What you should do: Print the lines from the one containing "Open Evgenia's main profile photo" through the one containing "Action: [x=16, y=65]", both included, reproducing them exactly. Omit the pictures from your output.

-- Start Dataset excerpts --

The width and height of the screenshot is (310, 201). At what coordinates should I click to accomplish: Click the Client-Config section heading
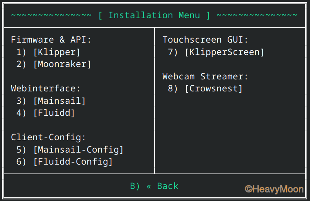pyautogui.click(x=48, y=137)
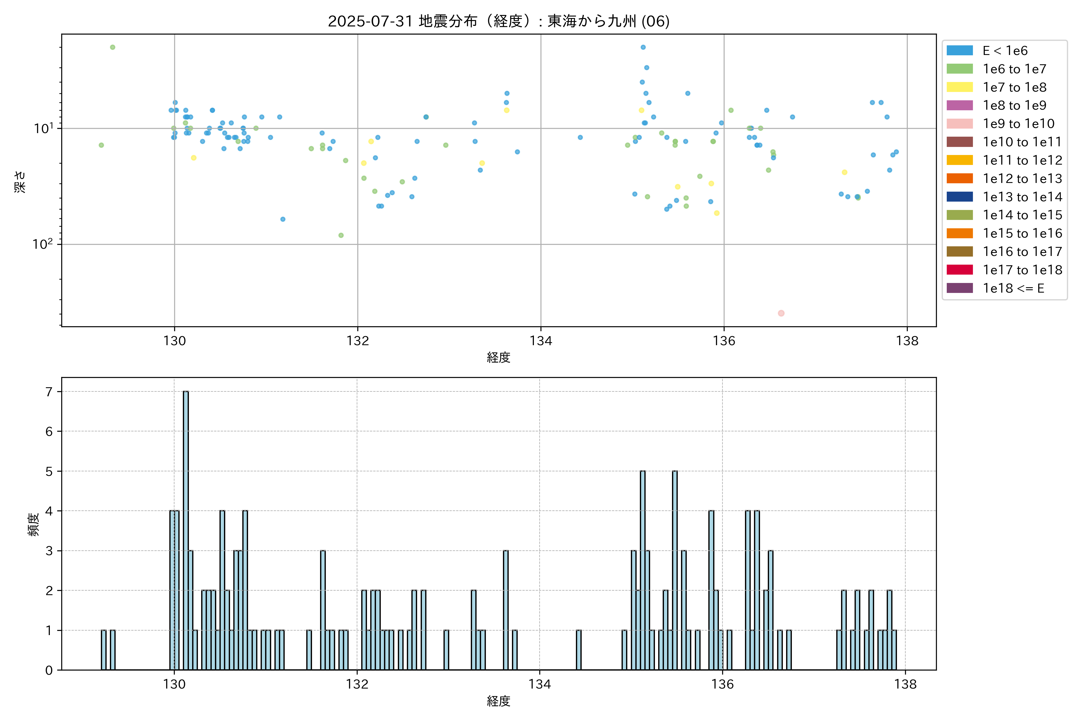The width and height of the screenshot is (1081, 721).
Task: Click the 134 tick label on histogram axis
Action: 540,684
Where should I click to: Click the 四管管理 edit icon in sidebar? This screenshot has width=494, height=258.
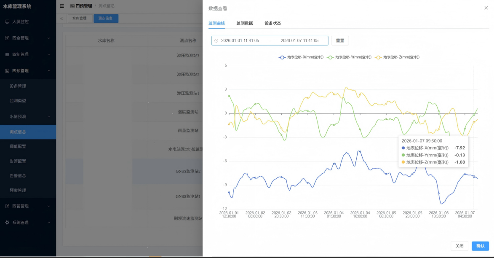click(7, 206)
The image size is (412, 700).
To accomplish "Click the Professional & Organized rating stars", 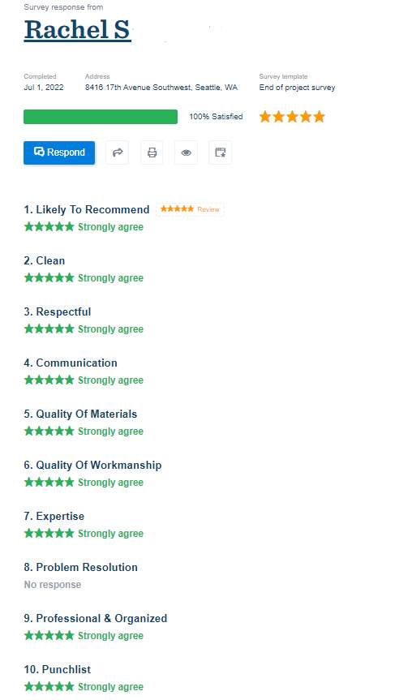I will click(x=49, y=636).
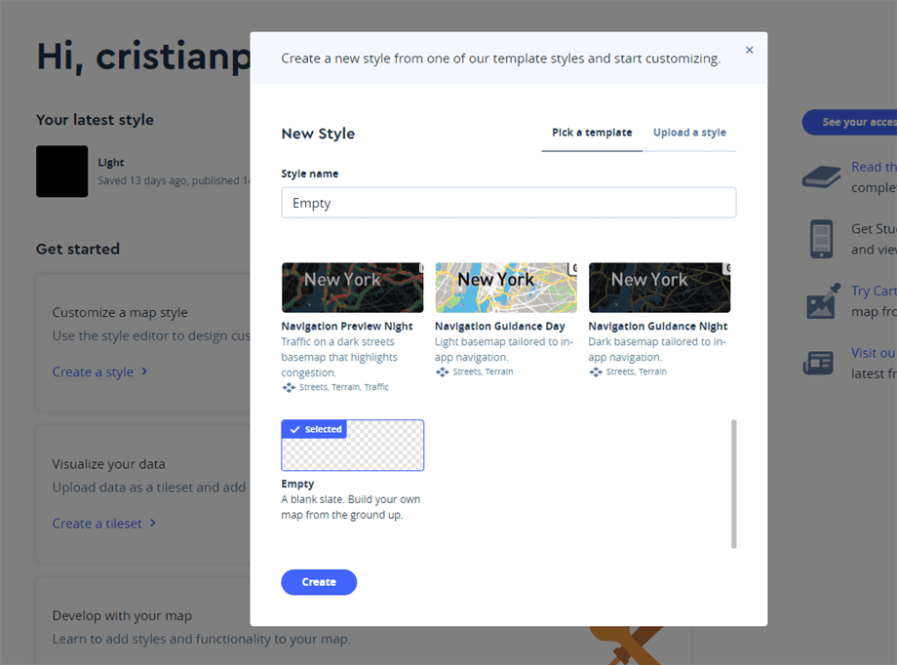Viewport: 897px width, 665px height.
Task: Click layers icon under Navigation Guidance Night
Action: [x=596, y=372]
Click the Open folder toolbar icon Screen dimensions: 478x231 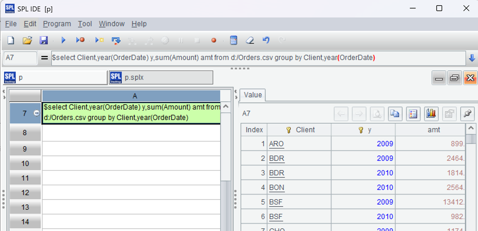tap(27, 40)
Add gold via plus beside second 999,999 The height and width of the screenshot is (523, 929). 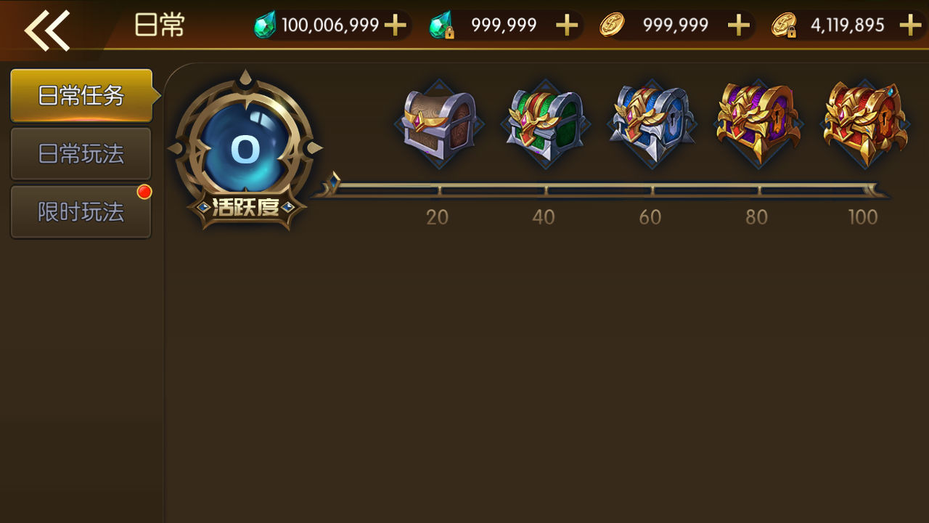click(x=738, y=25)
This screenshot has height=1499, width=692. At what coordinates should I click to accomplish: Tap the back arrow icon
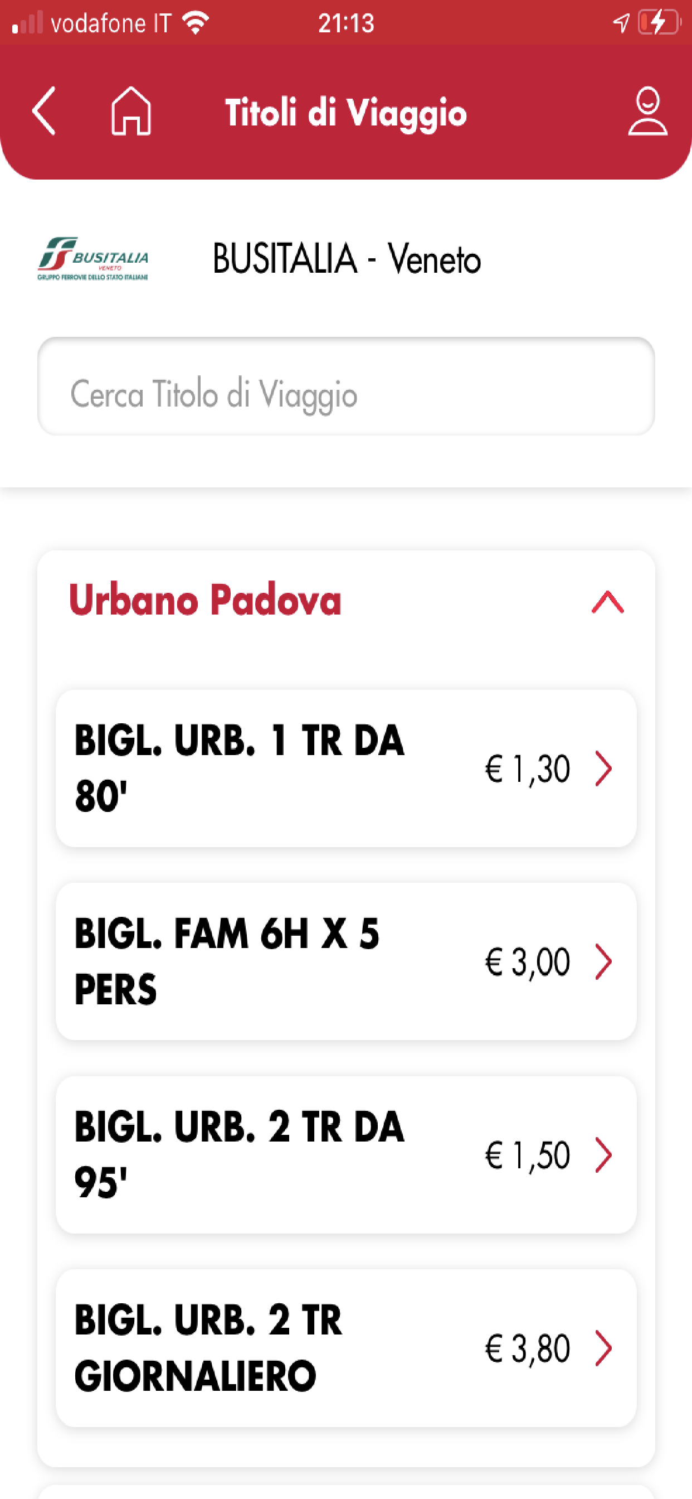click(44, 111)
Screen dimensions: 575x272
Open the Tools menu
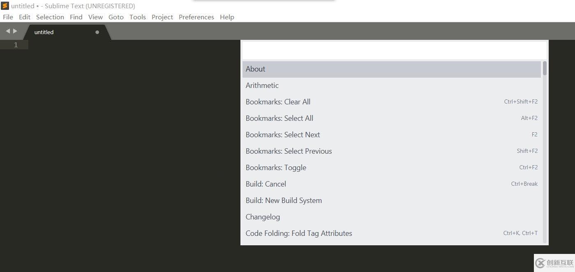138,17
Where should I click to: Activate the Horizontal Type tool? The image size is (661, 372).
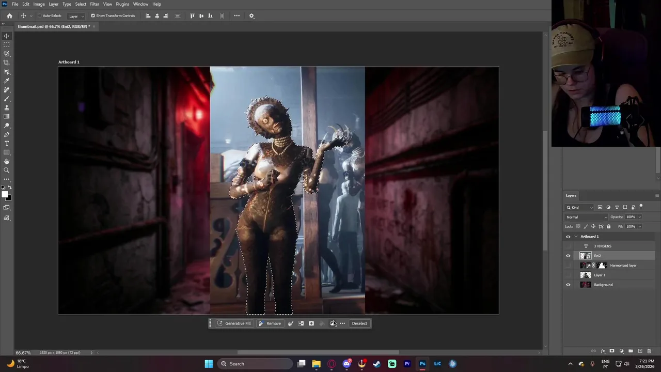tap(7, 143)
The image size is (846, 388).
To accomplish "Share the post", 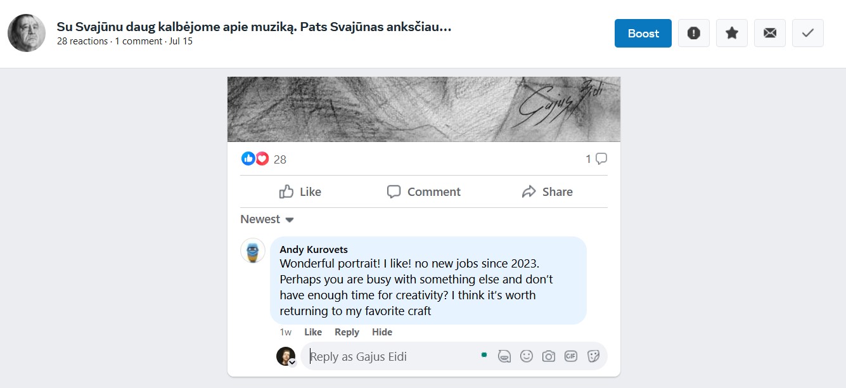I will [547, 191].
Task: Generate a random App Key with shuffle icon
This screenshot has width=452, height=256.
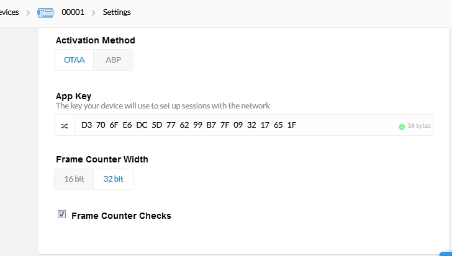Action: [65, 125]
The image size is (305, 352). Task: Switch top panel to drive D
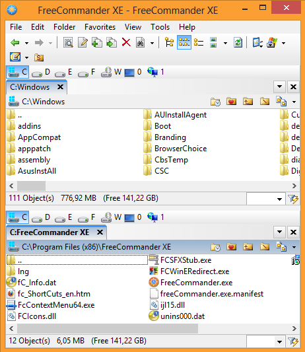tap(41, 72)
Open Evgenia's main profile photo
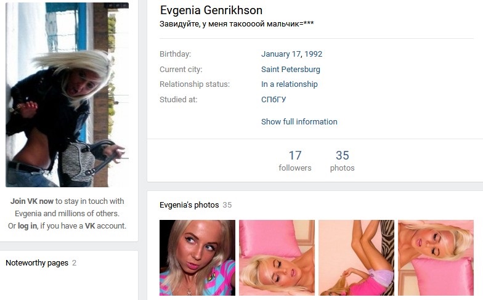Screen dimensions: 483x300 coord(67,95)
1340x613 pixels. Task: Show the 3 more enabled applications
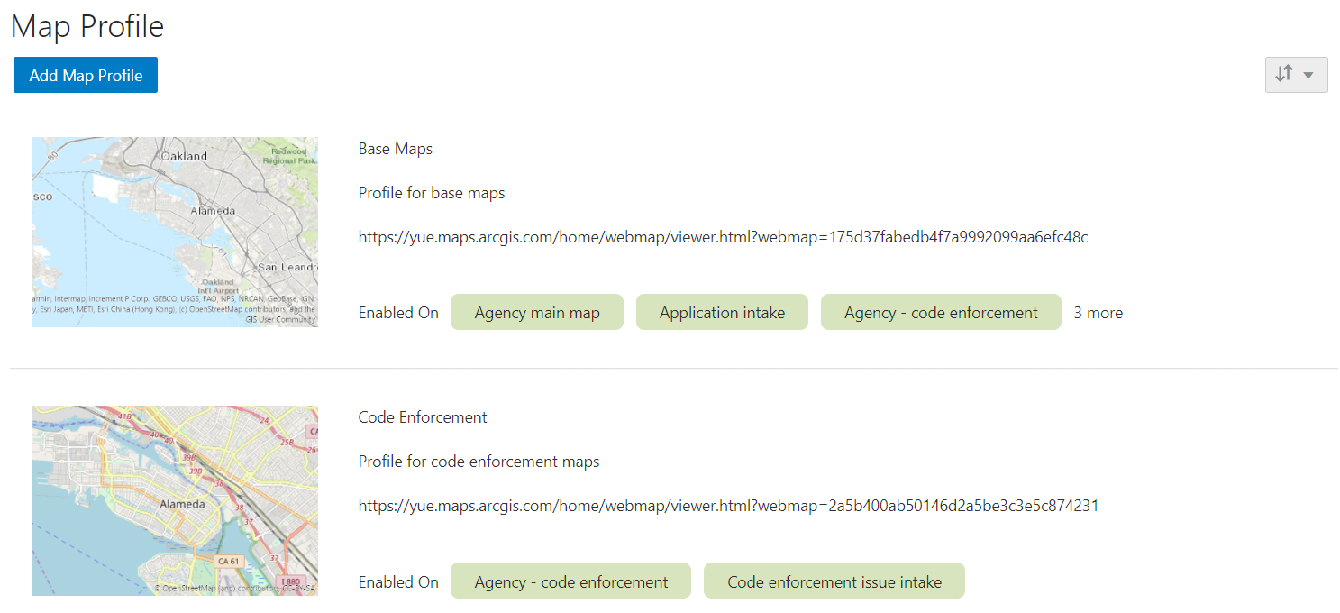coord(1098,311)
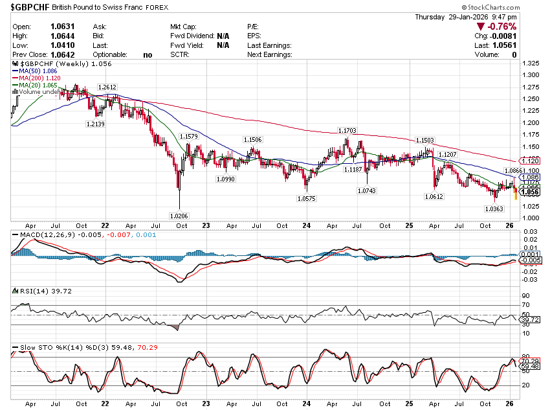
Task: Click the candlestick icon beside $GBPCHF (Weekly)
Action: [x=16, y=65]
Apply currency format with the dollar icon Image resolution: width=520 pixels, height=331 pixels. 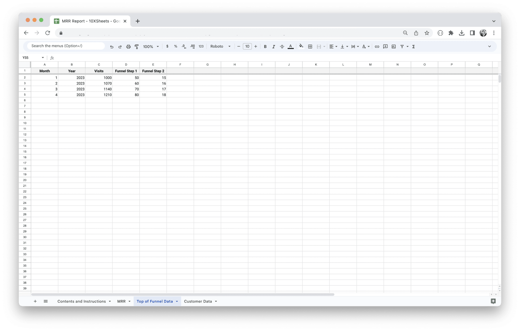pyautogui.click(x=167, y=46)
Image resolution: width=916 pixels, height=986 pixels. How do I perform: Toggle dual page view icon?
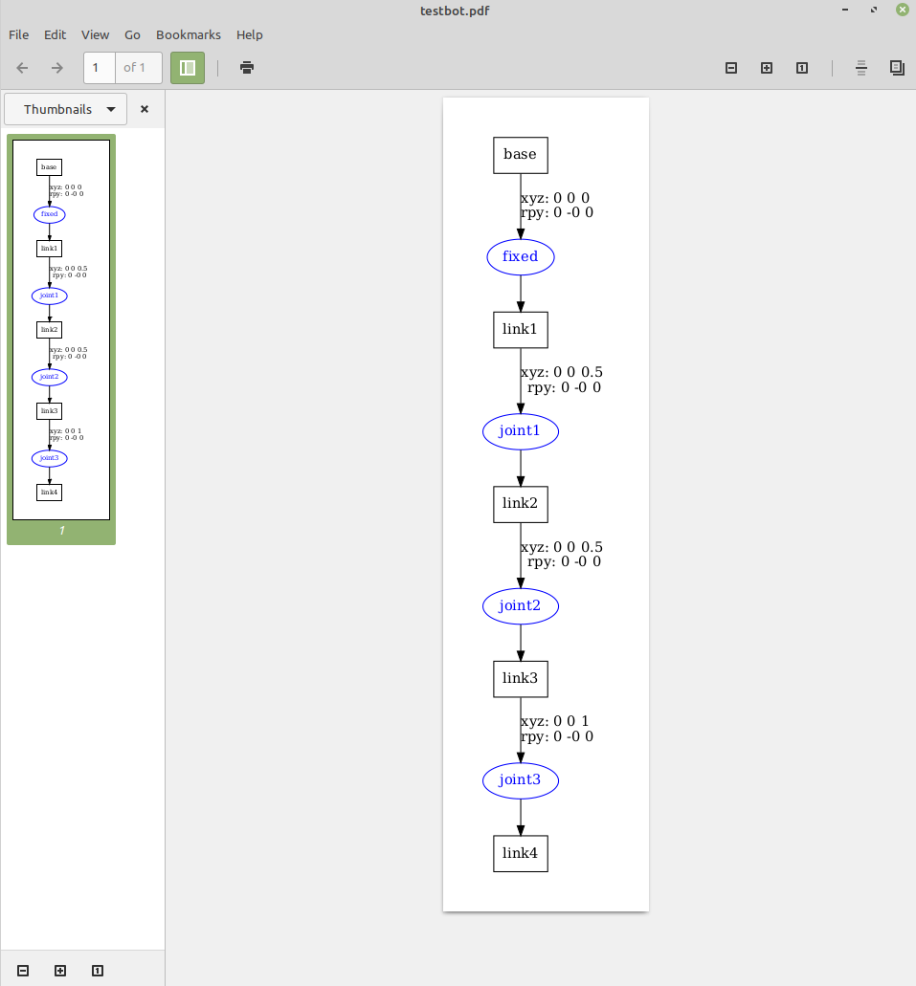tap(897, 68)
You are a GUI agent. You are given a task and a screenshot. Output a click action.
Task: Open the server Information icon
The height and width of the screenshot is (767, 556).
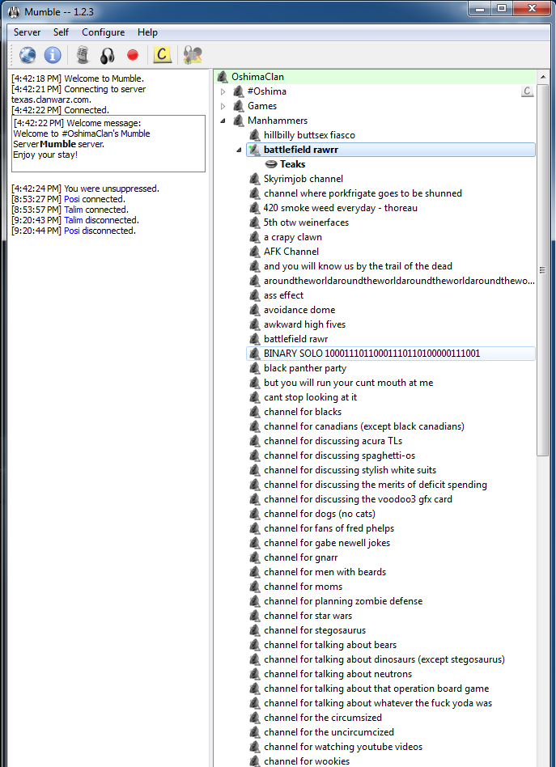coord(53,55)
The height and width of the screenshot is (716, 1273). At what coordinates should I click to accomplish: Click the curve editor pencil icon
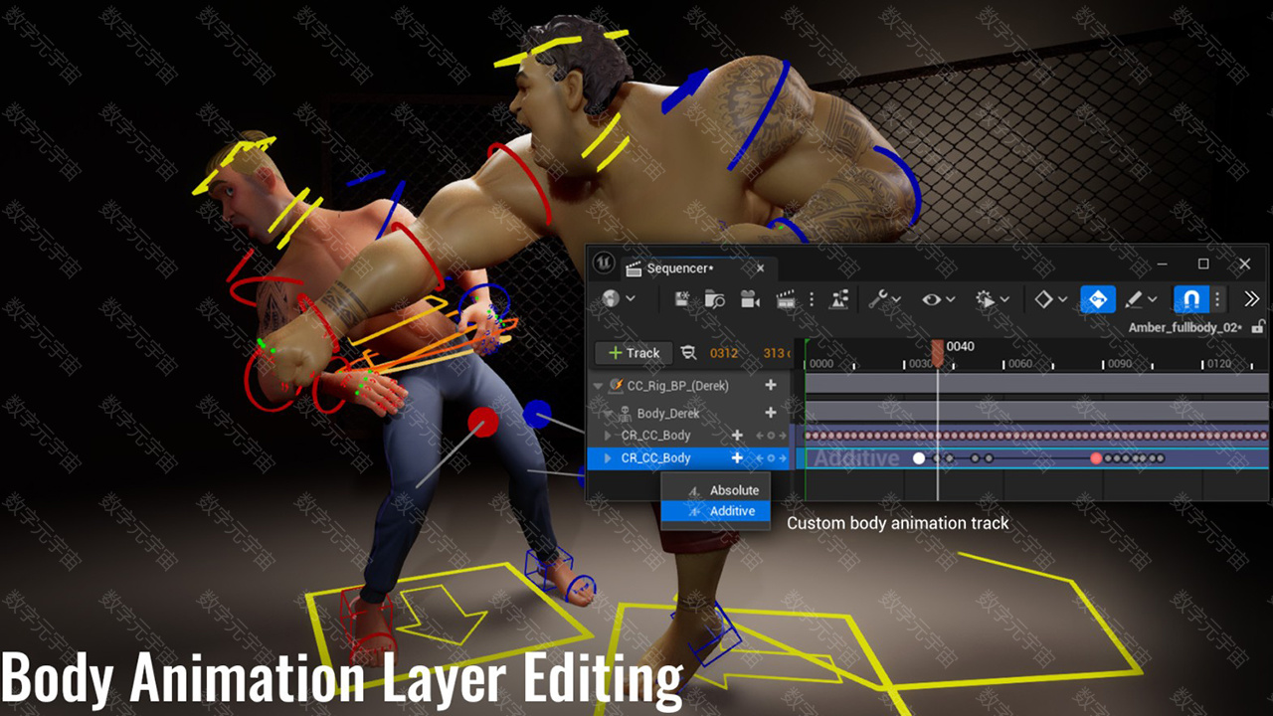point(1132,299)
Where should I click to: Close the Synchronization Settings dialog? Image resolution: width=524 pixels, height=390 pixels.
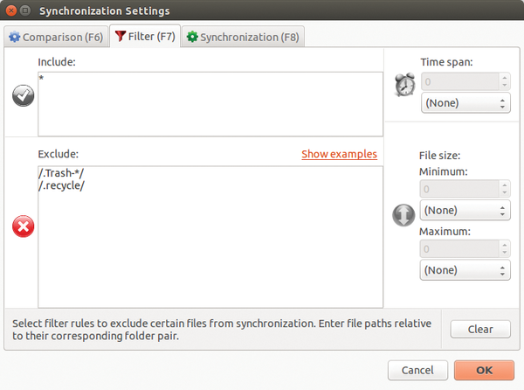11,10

-- End Dataset excerpts --

Answer for this exercise:
Open Evgenia's main profile photo
Screen dimensions: 483x300 coord(67,95)
1340x613 pixels. Task: Show the 3 more enabled applications
coord(1098,311)
Task: Click the candlestick icon beside $GBPCHF (Weekly)
Action: [x=16, y=65]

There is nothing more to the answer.